Continuïteit van de zorg in het geding
Lesly maakte de groei in het aantal zzp’ers vanaf het begin zeer bewust mee. Hij licht toe: ’Toen we begonnen met het aanbieden van thuiszorg, werkten we met zowel werknemers in loondienst als zorgverleners op zzp-basis. Helaas ontdekten we al snel dat de zelfstandigen veel regie in eigen handen namen, waardoor er een ‘cherry picking-cultuur’ ontstond. De zzp’ers hadden namelijk de vrijheid om alleen de gunstige diensten aan te nemen en de werknemers in loondienst moesten de gaten opvullen. Het ging hierbij vooral om diensten die wat onhandiger waren; avond- of weekenddiensten bijvoorbeeld.’ Dit maakte dat de continuïteit in het geding kwam. ‘Het rondkrijgen van roosters was lastig waardoor het een steeds grotere uitdaging werd om kwaliteit te leveren. Dit terwijl dat bij ons juist zo hoog in het vaandel staat.’
Ook het team ondervond de nadelen van samenwerken met zzp’ers. Lesly legt uit: ‘De bedrijfscultuur móét op orde zijn. Een stabiele basis waarbij je onderling op elkaar kunt rekenen als collega’s is cruciaal. Wanneer er bijvoorbeeld problemen zijn met het rooster, moet je ervan uit kunnen gaan dat dit samen opgelost wordt. Door te werken met uitzendkrachten en zzp’ers kon ik die stabiele basis niet waarborgen.’ Hieruit vloeide dan ook de wens van het team voort om minder met zelfstandigen te werken. Lesly luisterde hiernaar. ‘Ik wil staan voor kwaliteit, zekerheid en vertrouwen en besloot vanaf dat moment om alleen nog maar te werken met zorgmedewerkers in vaste loondienst.’
Voordelen zzp-schap vooral voor de korte termijn
Vanuit het perspectief van de zorgverlener begrijpt Lesly de overstap naar zelfstandig ondernemerschap goed. ‘Maar’, zo gaat hij verder, ‘vaak denkt dit zorgpersoneel alleen aan de korte termijn. Ja, een zzp’er kan een hoger uurtarief vragen dan een loondienstmedewerker. En ja, ze kunnen flexibele diensten aannemen. Maar een langetermijnvisie wil er nog wel eens bij inschieten. Denk hierbij aan pensioenopbouw, of aan het wegvallen van financiële zekerheid bij ziekte. Terwijl de positie van zorgverleners in loondienst op de arbeidsmarkt lang niet zo slecht is als dat er vaak wordt gedacht. Vooral niet als je kijkt naar andere functies met soortgelijke studieniveaus.’ Hij vervolgt: ‘Bovenal wordt er vaak niet gedacht vanuit de behoefte van de zorgvrager. We horen regelmatig de term ‘hart voor de zorg’. De UmbraZorgers in vaste loondienst draaien álle diensten, of het nou weekend is of niet. Ik kan met zekerheid zeggen: zíj hebben hart voor de zorg.’

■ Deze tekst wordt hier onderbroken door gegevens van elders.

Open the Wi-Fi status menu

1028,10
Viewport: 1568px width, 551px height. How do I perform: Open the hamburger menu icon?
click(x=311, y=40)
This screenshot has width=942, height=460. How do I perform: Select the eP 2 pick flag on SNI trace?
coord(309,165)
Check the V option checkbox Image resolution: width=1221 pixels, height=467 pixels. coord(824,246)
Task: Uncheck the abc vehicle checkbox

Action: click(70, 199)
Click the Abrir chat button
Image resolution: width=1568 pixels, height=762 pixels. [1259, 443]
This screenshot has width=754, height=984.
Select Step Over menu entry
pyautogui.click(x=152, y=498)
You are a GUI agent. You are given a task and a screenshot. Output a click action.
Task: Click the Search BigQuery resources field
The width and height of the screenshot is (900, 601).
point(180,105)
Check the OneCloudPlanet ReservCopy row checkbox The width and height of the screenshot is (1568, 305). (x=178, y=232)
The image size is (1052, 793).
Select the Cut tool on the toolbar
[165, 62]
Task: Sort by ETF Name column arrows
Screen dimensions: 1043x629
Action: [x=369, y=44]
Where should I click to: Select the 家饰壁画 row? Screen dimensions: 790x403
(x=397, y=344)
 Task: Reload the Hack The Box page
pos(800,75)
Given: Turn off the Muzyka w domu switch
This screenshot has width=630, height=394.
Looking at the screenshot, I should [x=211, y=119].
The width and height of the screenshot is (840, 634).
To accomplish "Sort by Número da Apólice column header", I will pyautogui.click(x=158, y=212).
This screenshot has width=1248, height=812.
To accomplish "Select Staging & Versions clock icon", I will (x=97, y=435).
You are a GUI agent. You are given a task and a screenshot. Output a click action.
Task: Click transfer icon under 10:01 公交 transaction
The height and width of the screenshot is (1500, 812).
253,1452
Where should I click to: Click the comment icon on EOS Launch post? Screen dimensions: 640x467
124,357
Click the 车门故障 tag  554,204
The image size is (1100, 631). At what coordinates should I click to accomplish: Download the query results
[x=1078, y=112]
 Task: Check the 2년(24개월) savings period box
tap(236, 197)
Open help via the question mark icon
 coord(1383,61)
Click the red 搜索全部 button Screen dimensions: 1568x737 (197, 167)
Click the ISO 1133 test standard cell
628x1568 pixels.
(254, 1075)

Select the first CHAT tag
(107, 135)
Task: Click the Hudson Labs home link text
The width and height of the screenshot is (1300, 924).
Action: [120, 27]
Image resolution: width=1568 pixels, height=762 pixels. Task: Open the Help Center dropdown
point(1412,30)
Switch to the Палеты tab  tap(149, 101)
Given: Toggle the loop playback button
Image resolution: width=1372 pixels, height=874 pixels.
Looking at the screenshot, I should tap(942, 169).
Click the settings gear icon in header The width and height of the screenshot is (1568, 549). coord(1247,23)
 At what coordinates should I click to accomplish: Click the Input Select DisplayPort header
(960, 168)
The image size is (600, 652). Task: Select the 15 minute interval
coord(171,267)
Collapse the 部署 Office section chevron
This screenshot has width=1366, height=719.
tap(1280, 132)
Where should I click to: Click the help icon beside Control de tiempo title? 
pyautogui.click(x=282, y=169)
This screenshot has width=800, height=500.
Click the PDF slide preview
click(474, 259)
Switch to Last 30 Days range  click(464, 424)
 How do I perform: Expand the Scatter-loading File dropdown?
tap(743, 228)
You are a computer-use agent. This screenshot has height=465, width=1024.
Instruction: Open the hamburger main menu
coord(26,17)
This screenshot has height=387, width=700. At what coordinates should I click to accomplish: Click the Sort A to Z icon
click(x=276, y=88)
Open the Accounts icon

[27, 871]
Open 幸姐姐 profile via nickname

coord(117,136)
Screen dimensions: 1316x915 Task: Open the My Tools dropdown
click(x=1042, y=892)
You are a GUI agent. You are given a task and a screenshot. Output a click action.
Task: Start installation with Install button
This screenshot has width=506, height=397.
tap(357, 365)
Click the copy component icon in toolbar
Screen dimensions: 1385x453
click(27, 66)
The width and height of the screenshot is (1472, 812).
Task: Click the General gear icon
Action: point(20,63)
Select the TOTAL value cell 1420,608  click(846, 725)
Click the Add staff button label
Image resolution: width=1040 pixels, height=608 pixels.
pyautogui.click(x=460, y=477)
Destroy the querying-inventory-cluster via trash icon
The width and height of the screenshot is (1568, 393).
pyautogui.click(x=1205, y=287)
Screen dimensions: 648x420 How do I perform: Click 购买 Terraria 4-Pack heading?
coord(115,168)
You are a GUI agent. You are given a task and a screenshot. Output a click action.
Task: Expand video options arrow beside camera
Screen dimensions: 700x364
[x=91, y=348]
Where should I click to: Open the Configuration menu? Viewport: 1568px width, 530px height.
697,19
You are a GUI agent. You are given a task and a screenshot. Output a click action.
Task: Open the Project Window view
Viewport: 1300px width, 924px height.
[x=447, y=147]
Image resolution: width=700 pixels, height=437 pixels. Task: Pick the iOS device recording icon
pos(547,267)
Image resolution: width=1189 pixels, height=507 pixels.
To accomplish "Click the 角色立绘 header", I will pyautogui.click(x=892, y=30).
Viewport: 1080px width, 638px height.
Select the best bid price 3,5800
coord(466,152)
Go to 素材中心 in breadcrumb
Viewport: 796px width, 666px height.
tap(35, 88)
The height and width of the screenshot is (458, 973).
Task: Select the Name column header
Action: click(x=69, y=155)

Daarnaast zijn er nog een aantal nadelige gevolgen die de zorgbehoevende aan het zzp’er-schap kan ondervinden, legt Lesly uit. ‘Door de onregelmatigheid van diensten, heeft de zzp’er minder contact met de cliënt en is hij of zij dus niet snel op de hoogte van ontwikkelingen in de gezondheid. Bovendien staat de sector niet stil. Medische hulpmiddelen en medicijnen zijn continu aan veranderingen onderhevig. Zo is een katheter van 10 jaar geleden niet meer hetzelfde als die van nu. Binnen UmbraZorg ligt er een grote focus op bijscholing en begeleiding. Bij zelfstandigen wil deze scholing er nog wel eens bij inschieten.’
Een duurzaam zorglandschap
Lesly wil bijdragen aan een duurzaam zorglandschap. Met het vermijden van zzp’ers en uitzendkrachten, wil hij ervoor zorgen dat de zorgvrager nu en in de toekomst centraal blijft staan en de medewerker in loondienst op nummer één. Hier ligt volgens hem dan ook de oplossing voor het probleem. Om hem heen ziet hij dat deze trend zich voortzet: ‘Er zijn nu meerdere zorgaanbieders die zzp’ers vermijden. Een goede zaak voor de toekomst van de sector. Zodat zorg betaalbaar én van kwaliteit blijft.’